Like office supplies, office expenses as one of the commonly claimed business expenses for dietitians.
Keep in mind if you have any office supplies, expenses, or equipment that cost over $2,500 then these become depreciable assets. See above on depreciation.
Lastly, you may only deduct the costs of supplies and materials used in the current year. This means you can’t just buy a large quantity of copy paper at the end of the year and consider it an expense in that year. Although I have to say as an office we go through a TON of paper! Speak to your accountant on how to determine the percentage of the actual expense to take. While you definitely don’t want to declare false information on your tax returns; you do want to take every possible expense to decrease your taxable income.
You can deduct payments for registration fees and materials for seminars and courses that you attend as part of continuing education credits for our field. Therefore, conferences like FNCE as well as your affiliate’s annual meeting can all be deducted. Aside from conferences, you can deduct expenses like books related to your business.
For continuing education to be deductible, you must be able to support the continuing education you intend to deduct:
- “Maintains or improves skills required in your present work.”
- It is required by law or regulations for maintaining a license to practice, status, or job. For example, for dietitians to maintain our credential we need 75 continuing education credits. Therefore, this expense would be considered required by law.
Education expenses are not deductible if:
- The education is doesn’t meet the minimum educational requirements of your present trade or business. For example, you can’t deduct the cost of obtaining a license to practice if you don’t already hold such a license.
- The education is part of a program of study that will qualify you for a new trade or business.
Like with any expense always keep awesome records. I would highly recommend you print out education expense related invoices as they occur; not retroactively. For example, if you attend a conference save the conference program with the list of activities. Pretty much keep anything and everything as it relates to your business deductions.
Travel expenses are the ordinary and necessary expenses of traveling away from home for your business. While you can’t deduct expenses that are lavish or extravagant (but oh how I would LOVE to charter a private plane!) or that are for personal purposes. These expenses might include such things such as:
- meals (including tax and tip when applicable)
- rental car
- local transportation
- parking fees
- use of car while at your business destination. Deductions may include actual expenses or the standard mileage rate, as well as business-related tolls and parking fees.
- tips you pay for services related to any of these expenses.
The travel must be overnight, away from your residence, and primarily for business.
According to the IRS, your tax home is the entire city or general area where your main place of business or work is located, regardless of where you maintain your family home.
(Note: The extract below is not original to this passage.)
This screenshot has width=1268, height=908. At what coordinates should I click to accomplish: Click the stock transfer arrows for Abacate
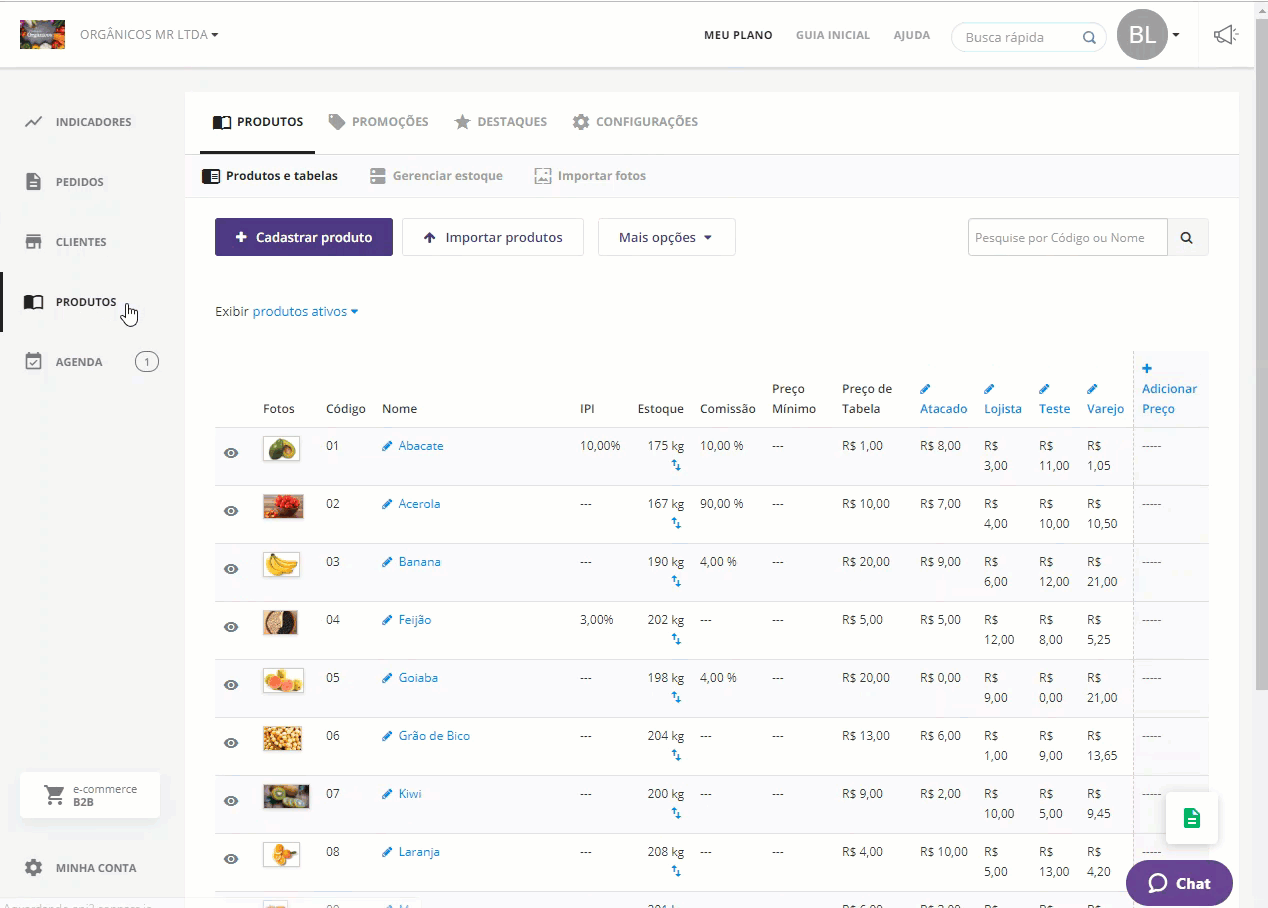tap(676, 465)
Therefore, if you regularly work in more than one place, your tax home is the general area where your main place of business or work is located.
There are two ways of keeping track of travel-related meals and travel expenses. You can either take a standard deduction or you can itemize the actual cost. The standard meal allowance will vary depending on where you travel. Use this link to view the per diem rate (per state) for lodging and meals. The deduction for business meals is generally only 50% of the unreimbursed cost. Not the full amount.
I CANNOT encourage you enough to keep excellent records as it relates to travel and meal expenses. In my unfortunate experience of working with the IRS, they really like to dive deep into this category. Therefore, keep every AND all travel receipts such as airline boarding tickets, copies of conference programs/schedules, receipts for all meals including, invoices and receipts for hotels, parking garage tickets, and gas receipts.
Meals and Entertainment
In 2018, the IRS made some changes to the business deduction for meals and entertainment. Prior to the passing of the tax reform legislation, a business generally could deduct 50% of expenses for business-related meals and entertainment.
Under the new law, deductions for business-related entertainment expenses are now 100% NOT deductible. As of the writing of this blog (updated 2020) certain business meals with clients, prospects, referral sources, etc. are still 50% deductible.
According to the IRS, the following applies:
- Taxpayers may deduct 50% of the cost of business meals if the taxpayer (or an employee of the taxpayer) is present and the food or beverage expenses are ordinary and necessary in carrying on the trade or business and are not considered lavish or extravagant under the circumstances.
- The meals may be provided to a current or potential business customer, client, consultant or similar business contact.
- Food and beverages that are provided during entertainment events will not be considered entertainment if purchased separately from the event or if the cost of the food and beverages are stated separately from the cost of the entertainment on one or more bills, invoices or receipts.
Meals that are 100 % deductible include:
- Transportation costs to and from a business meal or entertainment activity, may be 100 percent deductible or 50 percent depending on the facts.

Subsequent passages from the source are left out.